While traveling through the glass-flat bay at top speed, the driver suddenly veered our fiber-glass dinghy into a mangrove outcrop. The mangroves whizzed by, and we dodged a few low hanging branches just in time to consider it a fun adventure rather than necessarily crowing back to the island hospital. At the end of the long mangrove alley lay a once-powder blue boat, now salt stained and barely holding any semblance of the dazzling color it must have once flaunted. Along the shore, a shack perched on top of a lush hill. Our guide, the ever talkative Dee, scampered ahead and paid some bucks to the landowner, since we would be walking on their property to get to a waterfall.

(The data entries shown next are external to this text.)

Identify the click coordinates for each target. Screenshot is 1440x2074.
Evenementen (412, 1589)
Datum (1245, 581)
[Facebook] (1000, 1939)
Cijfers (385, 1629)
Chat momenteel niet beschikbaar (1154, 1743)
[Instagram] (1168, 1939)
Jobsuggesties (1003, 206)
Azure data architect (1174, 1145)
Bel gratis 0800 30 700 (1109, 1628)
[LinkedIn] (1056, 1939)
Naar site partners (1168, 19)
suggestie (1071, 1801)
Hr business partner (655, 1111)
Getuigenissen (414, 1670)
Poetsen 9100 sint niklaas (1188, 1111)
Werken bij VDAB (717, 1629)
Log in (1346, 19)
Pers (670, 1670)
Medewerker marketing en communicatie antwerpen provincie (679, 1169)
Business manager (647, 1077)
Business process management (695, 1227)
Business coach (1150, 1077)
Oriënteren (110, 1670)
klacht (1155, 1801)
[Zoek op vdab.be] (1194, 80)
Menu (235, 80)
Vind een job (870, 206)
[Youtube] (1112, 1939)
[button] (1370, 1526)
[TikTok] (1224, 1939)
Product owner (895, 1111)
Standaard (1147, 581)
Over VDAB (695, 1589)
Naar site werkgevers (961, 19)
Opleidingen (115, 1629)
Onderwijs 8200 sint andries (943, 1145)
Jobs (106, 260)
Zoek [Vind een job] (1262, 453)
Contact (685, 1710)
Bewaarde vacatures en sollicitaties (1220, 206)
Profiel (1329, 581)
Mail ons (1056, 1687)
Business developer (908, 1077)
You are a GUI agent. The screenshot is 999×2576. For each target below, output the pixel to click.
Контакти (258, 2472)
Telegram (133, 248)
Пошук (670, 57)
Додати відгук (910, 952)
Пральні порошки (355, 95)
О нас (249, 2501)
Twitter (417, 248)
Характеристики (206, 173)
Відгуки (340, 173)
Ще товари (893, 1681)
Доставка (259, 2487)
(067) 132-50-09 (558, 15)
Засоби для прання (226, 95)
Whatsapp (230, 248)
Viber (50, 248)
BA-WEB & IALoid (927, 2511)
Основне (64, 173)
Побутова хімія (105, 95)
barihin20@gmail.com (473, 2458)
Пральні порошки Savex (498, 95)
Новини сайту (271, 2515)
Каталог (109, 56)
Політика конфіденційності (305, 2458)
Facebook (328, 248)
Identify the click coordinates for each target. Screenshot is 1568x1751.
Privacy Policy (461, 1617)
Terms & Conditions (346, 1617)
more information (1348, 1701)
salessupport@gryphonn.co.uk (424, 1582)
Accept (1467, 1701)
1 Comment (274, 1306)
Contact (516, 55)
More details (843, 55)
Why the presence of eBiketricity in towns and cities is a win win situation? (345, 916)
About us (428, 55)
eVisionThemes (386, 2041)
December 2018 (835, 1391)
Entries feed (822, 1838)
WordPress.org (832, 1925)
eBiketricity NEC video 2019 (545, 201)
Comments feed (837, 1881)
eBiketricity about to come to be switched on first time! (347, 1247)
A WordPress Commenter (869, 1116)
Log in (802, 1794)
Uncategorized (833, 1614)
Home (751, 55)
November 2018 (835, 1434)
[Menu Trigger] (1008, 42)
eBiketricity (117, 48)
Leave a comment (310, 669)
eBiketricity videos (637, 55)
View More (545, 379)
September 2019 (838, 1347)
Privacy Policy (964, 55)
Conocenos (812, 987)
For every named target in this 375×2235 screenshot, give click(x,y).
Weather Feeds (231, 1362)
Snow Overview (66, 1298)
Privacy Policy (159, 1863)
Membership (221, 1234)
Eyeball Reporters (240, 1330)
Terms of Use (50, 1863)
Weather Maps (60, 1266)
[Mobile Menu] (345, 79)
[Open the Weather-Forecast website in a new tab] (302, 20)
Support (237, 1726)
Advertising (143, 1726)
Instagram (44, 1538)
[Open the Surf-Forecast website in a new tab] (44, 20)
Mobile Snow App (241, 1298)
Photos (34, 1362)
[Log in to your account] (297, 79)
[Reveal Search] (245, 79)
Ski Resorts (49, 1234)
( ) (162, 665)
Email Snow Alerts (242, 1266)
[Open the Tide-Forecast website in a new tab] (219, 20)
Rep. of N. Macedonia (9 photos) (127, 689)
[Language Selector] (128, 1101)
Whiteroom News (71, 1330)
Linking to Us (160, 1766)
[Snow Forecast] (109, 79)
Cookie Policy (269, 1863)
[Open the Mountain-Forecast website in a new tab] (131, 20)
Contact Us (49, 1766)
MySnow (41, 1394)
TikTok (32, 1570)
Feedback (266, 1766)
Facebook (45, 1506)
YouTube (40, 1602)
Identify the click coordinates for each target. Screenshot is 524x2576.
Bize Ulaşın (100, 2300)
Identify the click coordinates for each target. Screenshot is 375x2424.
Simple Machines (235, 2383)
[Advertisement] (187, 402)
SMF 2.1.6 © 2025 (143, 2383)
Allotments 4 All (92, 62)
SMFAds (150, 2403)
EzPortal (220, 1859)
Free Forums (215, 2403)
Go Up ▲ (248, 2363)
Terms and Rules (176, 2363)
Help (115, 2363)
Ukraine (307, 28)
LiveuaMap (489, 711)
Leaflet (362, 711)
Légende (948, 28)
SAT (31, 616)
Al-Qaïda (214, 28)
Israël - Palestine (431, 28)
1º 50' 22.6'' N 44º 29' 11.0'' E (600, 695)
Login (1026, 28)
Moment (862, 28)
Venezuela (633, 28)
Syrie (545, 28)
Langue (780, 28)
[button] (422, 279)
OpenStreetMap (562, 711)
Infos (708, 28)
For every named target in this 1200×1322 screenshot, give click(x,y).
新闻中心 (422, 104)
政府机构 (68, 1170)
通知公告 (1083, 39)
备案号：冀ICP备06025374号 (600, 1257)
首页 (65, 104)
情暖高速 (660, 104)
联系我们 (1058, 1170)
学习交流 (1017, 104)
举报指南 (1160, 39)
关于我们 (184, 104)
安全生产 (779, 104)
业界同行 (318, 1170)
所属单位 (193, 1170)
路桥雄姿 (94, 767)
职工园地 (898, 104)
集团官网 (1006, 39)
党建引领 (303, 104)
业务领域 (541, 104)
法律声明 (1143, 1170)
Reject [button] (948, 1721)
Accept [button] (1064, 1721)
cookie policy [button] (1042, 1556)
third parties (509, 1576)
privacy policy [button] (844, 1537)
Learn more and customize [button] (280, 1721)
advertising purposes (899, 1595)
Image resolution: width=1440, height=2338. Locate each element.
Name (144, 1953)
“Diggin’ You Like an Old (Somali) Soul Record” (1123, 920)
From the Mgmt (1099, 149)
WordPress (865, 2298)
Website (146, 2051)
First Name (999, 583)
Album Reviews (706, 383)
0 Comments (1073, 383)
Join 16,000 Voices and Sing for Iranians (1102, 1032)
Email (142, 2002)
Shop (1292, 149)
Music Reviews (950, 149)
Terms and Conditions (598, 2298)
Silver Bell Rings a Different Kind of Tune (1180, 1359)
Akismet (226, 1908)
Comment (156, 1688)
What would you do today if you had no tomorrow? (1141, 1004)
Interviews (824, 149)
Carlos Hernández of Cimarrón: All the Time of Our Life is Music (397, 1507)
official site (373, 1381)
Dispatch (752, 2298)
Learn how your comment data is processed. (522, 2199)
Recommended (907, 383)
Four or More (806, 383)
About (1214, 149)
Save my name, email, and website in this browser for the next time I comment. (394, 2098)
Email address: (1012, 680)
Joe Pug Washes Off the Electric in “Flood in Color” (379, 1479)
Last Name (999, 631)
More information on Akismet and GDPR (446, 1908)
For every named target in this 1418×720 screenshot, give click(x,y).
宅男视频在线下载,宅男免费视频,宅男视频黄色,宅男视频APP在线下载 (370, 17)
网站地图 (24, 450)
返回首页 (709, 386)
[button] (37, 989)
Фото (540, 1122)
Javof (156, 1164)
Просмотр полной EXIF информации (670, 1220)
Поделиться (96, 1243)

Given our vast experience hiking the mountains in our own neck of the world, it always surprises me when we end up finding a path somewhere that is absolutely nothing like anything we've walked before. This path was certainly one of those. The grass was very tall and the trail was surprisingly not well marked considering we paid a fee to be there. I would've been much more concerned and likely would've turned around if it wasn't for barefooted Dee leading the way. I mean, if she can lead us across this without anything protecting her feet, I guess we could manage tromping in her steps with the warm, squishy protection of our dive booties.
The trail skyrocketed up, then cascaded down, in what seems to be the standard for hiking in Fiji (given similar undulations we scaled during our Resort hike a few days ago). As expected, then, it continued like this for most of the walk.
While we could hear the waterfall before we arrived, I was still taken back by just how idyllic the setting was. Really, there's no reason to describe it. Just imagine exactly what that would look like. Yup, that's is! The waterfall showered a healthy heap of refreshing (ie. cold!) mist from more or less 80 feet above. Though the sun was teasing us mostly from behind the clouds, the pond was the reason for coming here. And so we really didn't think or discuss what to do next. We hopped in!
Indeed, the water was on the cold side. But it also felt invigorating. Mango and I splashed around and had a grand old time. I felt like a little kid in a big, magical bathtub. We swam around, looked for some footing, then tried to get as close to the falls as we could without being thwacked away by the forceful droplets. Then we repeated the sequence. Finally, we agreed we were cold enough and ready to head back to the boat.
The long return ride to the Resort was probably the bumpiest yet - given the formula of one small dinghy crossing a channel that was receiving it's first rainstorm in months - thanks in no small part to Mango and me, otherwise known as "the Rainmakers." But Mango took her sea pills so while we both got tossed around and showered with icy hard rain pellets, we had a pretty fun ride back to our sun-drenched Bure.
And while it was so nice out, we decided to soak in the sun, both by walking along our private beach and by taking out a kayak to explore a mostly calm bay a few hundred yards down the coast. After kayaking, we found ourselves with a couple hours to spare before dinner. Without a doubt, we have found the sweet spot of Fiji time.